[ABOUT THIS TASK]: For the entries below, report every line that includes the word "button".

[DATA SHOWN]:
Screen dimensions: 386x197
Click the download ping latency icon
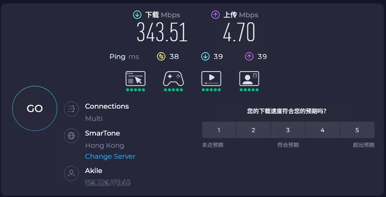coord(205,56)
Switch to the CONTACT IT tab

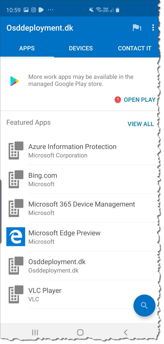tap(134, 48)
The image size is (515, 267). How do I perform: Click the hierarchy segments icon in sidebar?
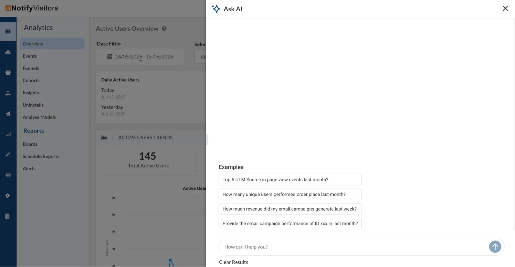(x=8, y=93)
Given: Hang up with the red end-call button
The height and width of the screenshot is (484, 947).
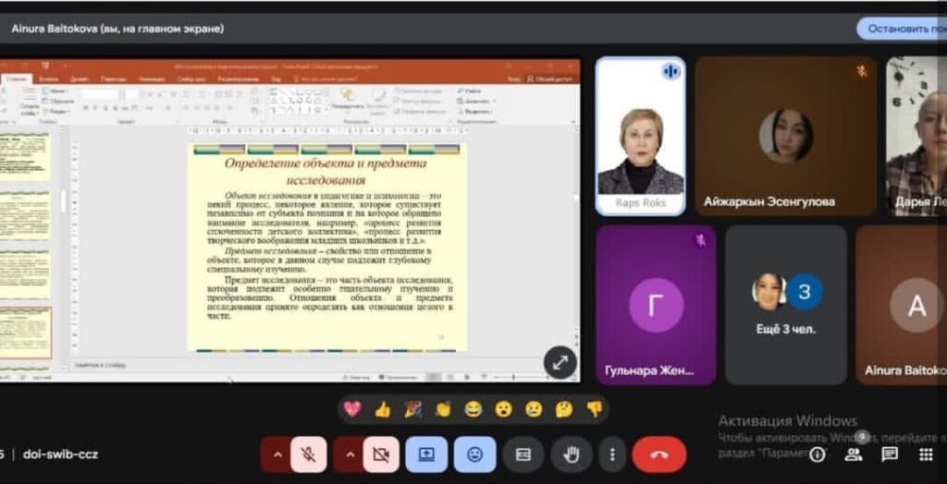Looking at the screenshot, I should coord(658,454).
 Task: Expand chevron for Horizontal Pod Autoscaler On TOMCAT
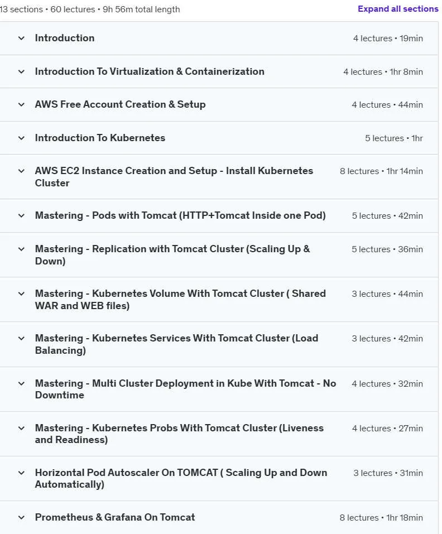(x=21, y=473)
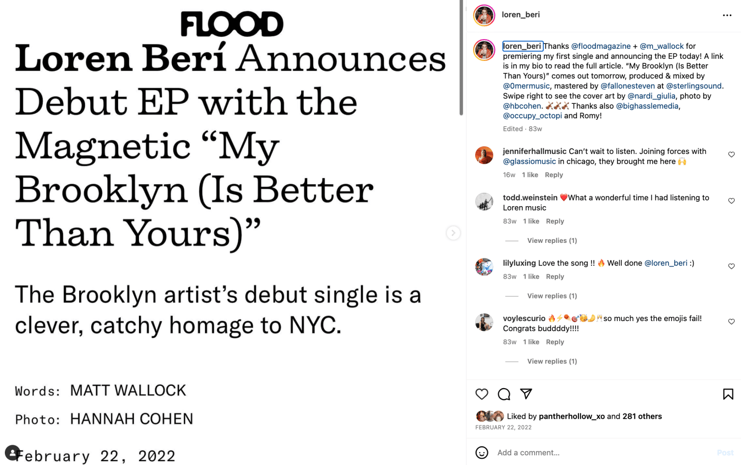Click the Add a comment input field
741x465 pixels.
528,452
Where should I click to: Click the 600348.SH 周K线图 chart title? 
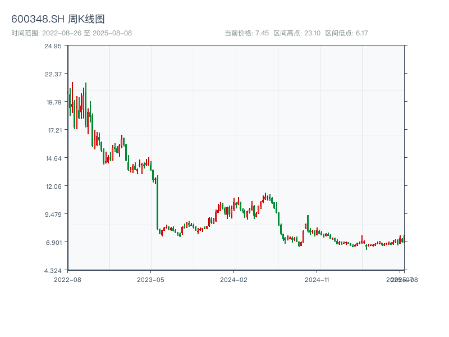58,20
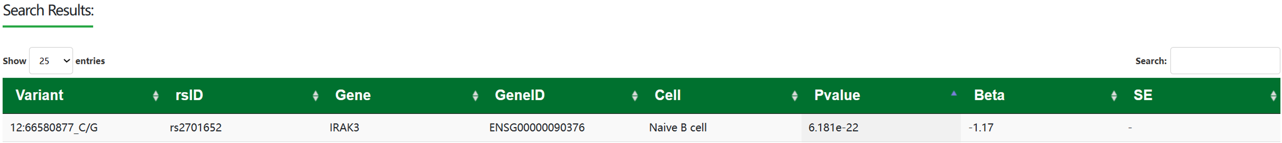
Task: Select the 6.181e-22 Pvalue cell
Action: [x=833, y=128]
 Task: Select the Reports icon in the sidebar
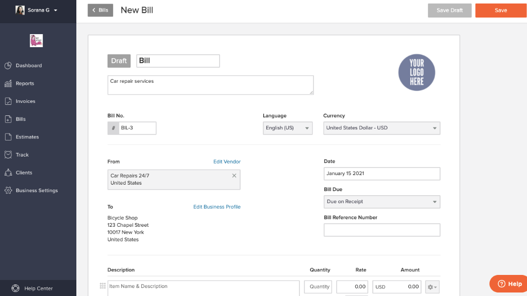(x=9, y=83)
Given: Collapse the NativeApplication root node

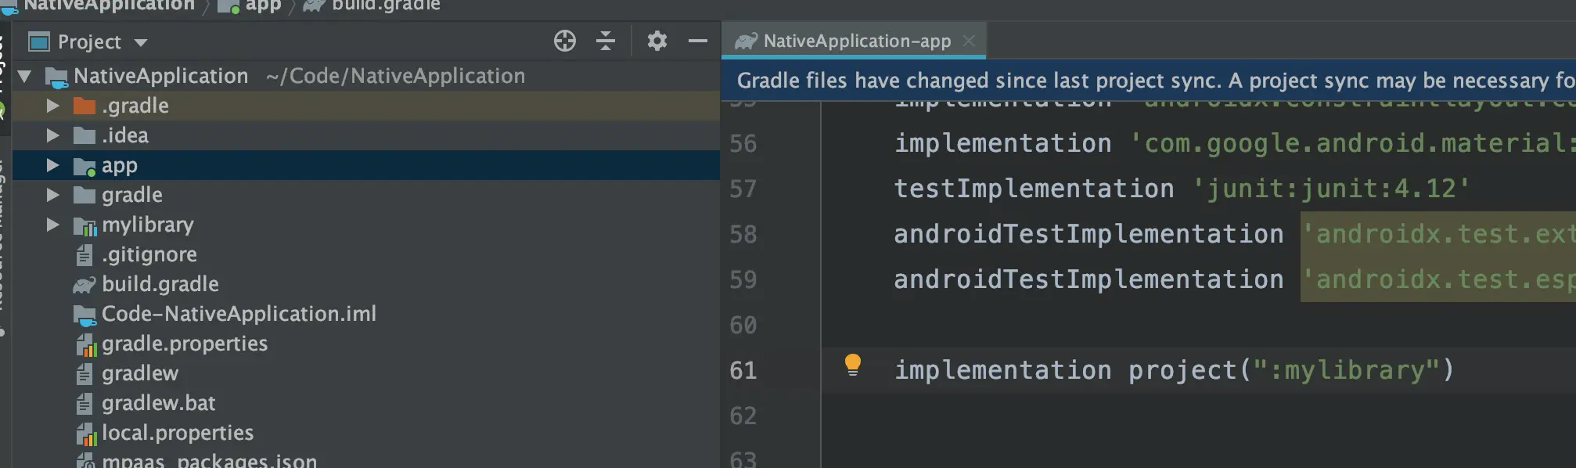Looking at the screenshot, I should [25, 76].
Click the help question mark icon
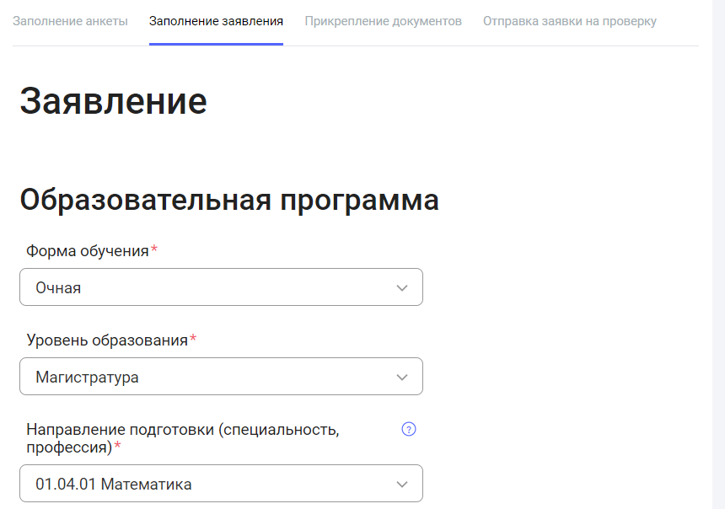 (409, 429)
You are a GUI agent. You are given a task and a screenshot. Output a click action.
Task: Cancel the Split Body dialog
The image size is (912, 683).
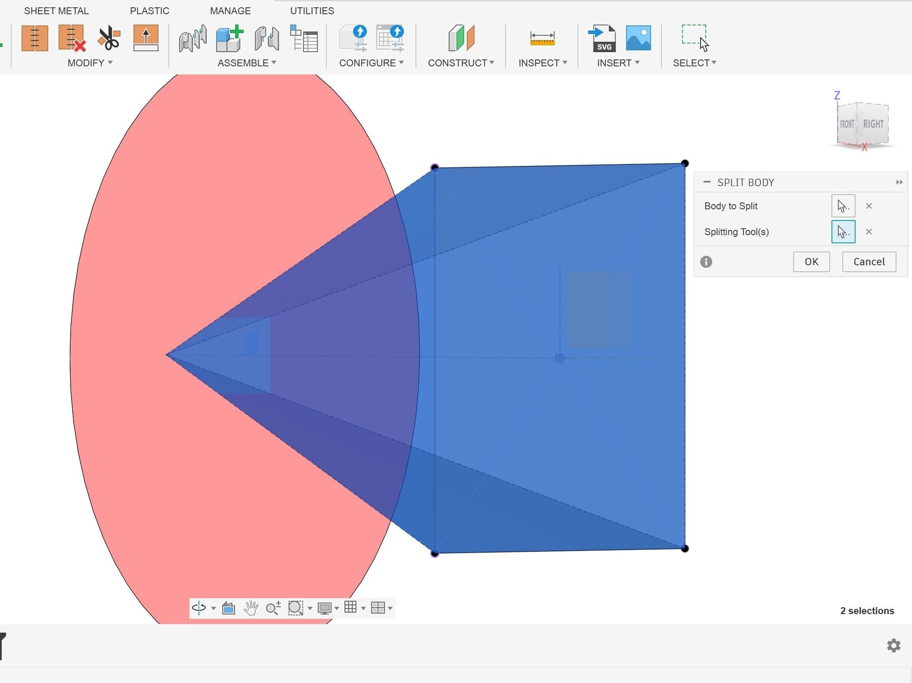(869, 262)
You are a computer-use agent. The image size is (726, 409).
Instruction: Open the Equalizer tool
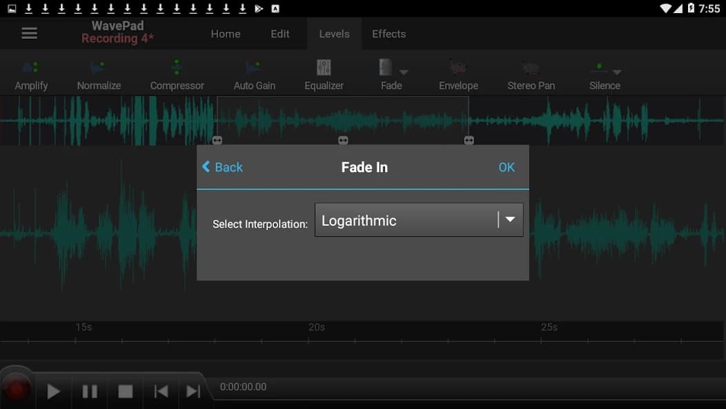[x=324, y=73]
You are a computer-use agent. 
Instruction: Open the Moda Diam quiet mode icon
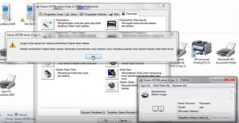[112, 74]
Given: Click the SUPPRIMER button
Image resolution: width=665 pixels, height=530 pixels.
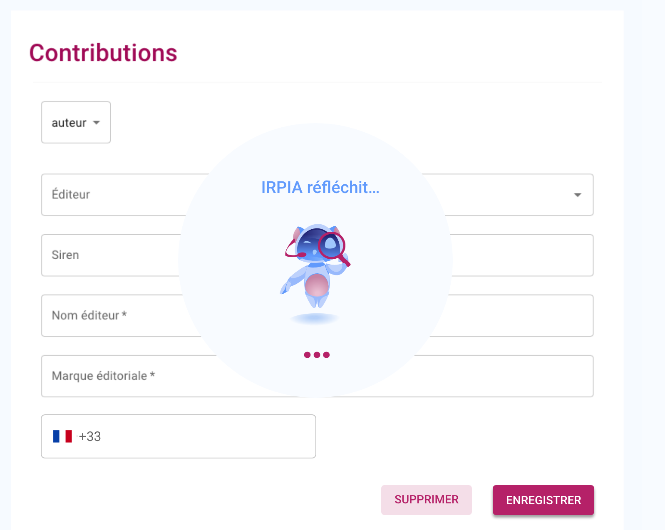Looking at the screenshot, I should (426, 500).
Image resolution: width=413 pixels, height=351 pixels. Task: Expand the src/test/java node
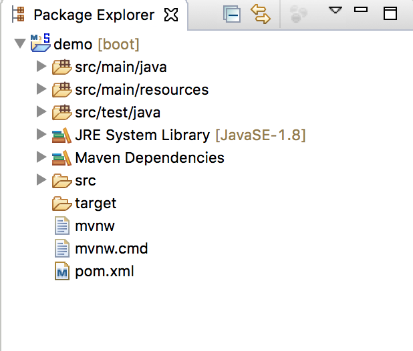tap(41, 112)
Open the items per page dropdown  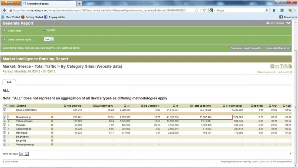pos(24,154)
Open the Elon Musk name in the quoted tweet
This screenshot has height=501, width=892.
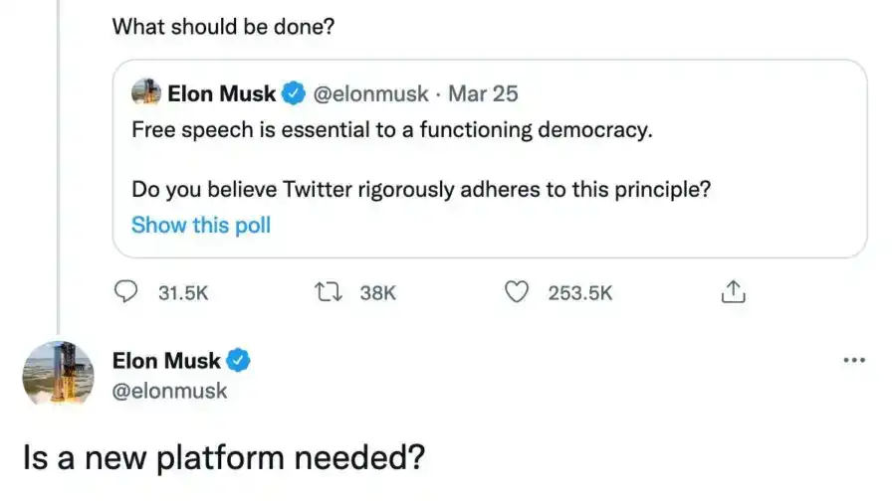[x=221, y=94]
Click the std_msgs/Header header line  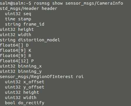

[YOUR SOLUTION]:
Given: Hang up with the red end-call button
Given: Click the SUPPRIMER button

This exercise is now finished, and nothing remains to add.